Chega de tantos impostos


De acordo com os dados do Instituto Brasileiro de Planejamento e Tributação (IBPT), o brasileiro trabalha 153 dias por ano apenas para pagar impostos. Embora, boa parte da população não perceba, somos tributados o tempo todo. Da compra do pão francês à aquisição de uma caneta, nenhuma transação está livre da cobrança dos impostos. Para se ter uma ideia disso, de todo o rendimento que os cidadãos ganham, mais de 40% são destinados para o pagamento dos impostos.

São muitos os problemas que enfrentamos no nosso atual sistema tributário. Um deles, é que a maior parte da tributação brasileira incide sobre o consumo e os salários. Segundo levantamento do Conselho Nacional de Economia (Cofecon), 72% dos tributos estão concentrados neste dois pontos, o que desestimula a economia e agrava as desigualdades. Em países desenvolvidos, a tendência é que a oneração incida sobre patrimônio e a renda do capital e não sobre o consumo.

São muitos impostos e com altas alíquotas num país que precisa crescer e respeitar seu cidadão. São milhares de entraves burocráticos para que o sistema tributário seja forte e justo. O peso dos impostos no nosso País absorve e limita o orçamento do brasileiro e emperra os negócios do pequeno, médio e grande empresário, travando o crescimento da economia.  Além disso, os tributos não retornam para a população em forma de prestação de serviços públicos de qualidade.

Temos tributos demais e retorno de menos. Segundo dados do IBPT, o Brasil é o País que oferece o pior retorno dos impostos à população. A constatação veio após pesquisa que avaliou as 30 nações com as maiores cargas tributárias do mundo. O Brasil, com arrecadação altíssima e péssimo retorno desses valores, fica atrás, inclusive, de países da América do Sul, como Uruguai e Argentina.

Por isso, para conscientizar a população sobre a abusiva carga tributária do País, o movimento lojista da capital, promove pela décima segunda vez, o Dia da Liberdade de Impostos. A ação realizada pela Câmara de Dirigentes Lojistas de Belo Horizonte (CDL/BH) e pela CDL Jovem, será na quinta-feira, 24 de maio. Várias empresas venderão produtos e serviços pelo valor sem a incidência de impostos.  E o consumidor poderá comprar roupas, calçados, óculos, cosméticos, móveis, alimentos, gasolina, livre do pagamento de tributos.

É o movimento lojista e toda a população se unindo, pois não aguentam mais tantos impostos.
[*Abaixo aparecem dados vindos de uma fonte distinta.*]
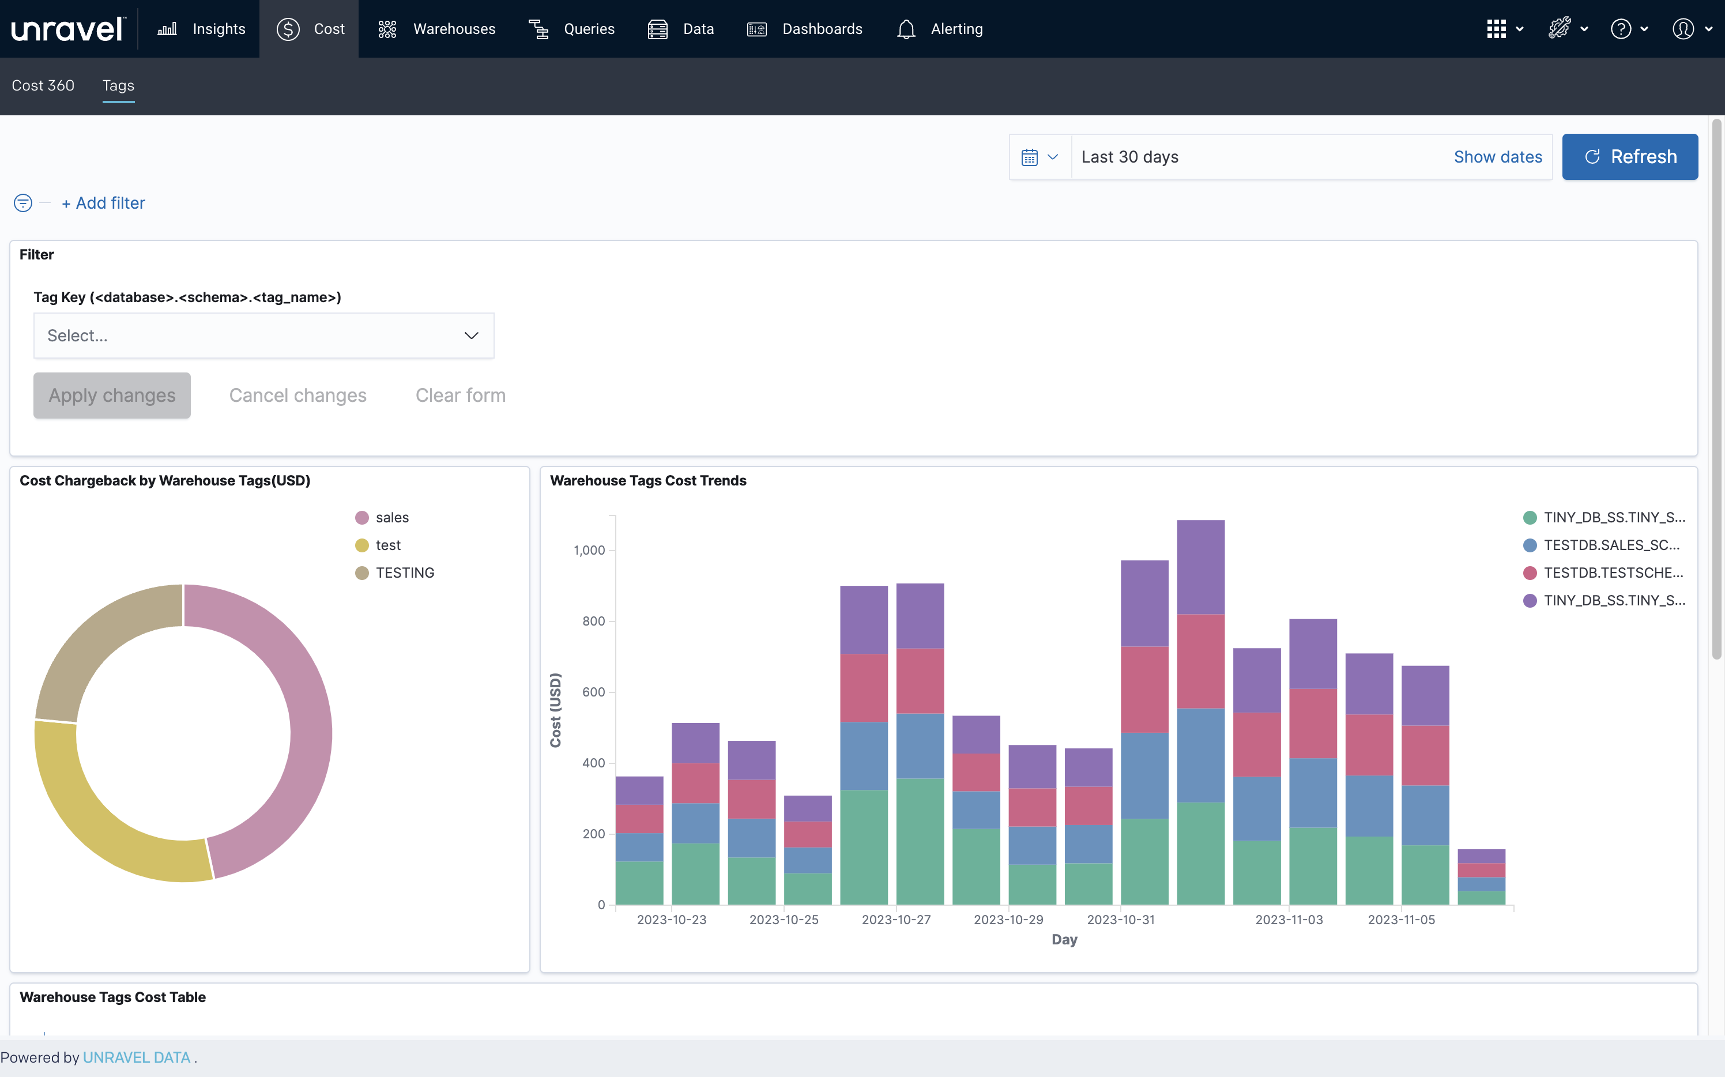This screenshot has width=1725, height=1077.
Task: Select the Queries hierarchy icon
Action: (538, 29)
A nossa intenção não é acabar com os tributos. Afinal, sabemos da importância dele para o país. Mas, o Brasil não pode continuar com o atual sistema tributário. Ele é totalmente incompatível com a política adotada pelos países que buscam o fomento do setor produtivo, a melhoria do bem-estar à população e a redução das desigualdades sociais. O que o Brasil precisa e o que os brasileiros esperam é um processo tributário mais simples, que seja sinônimo de desenvolvimento.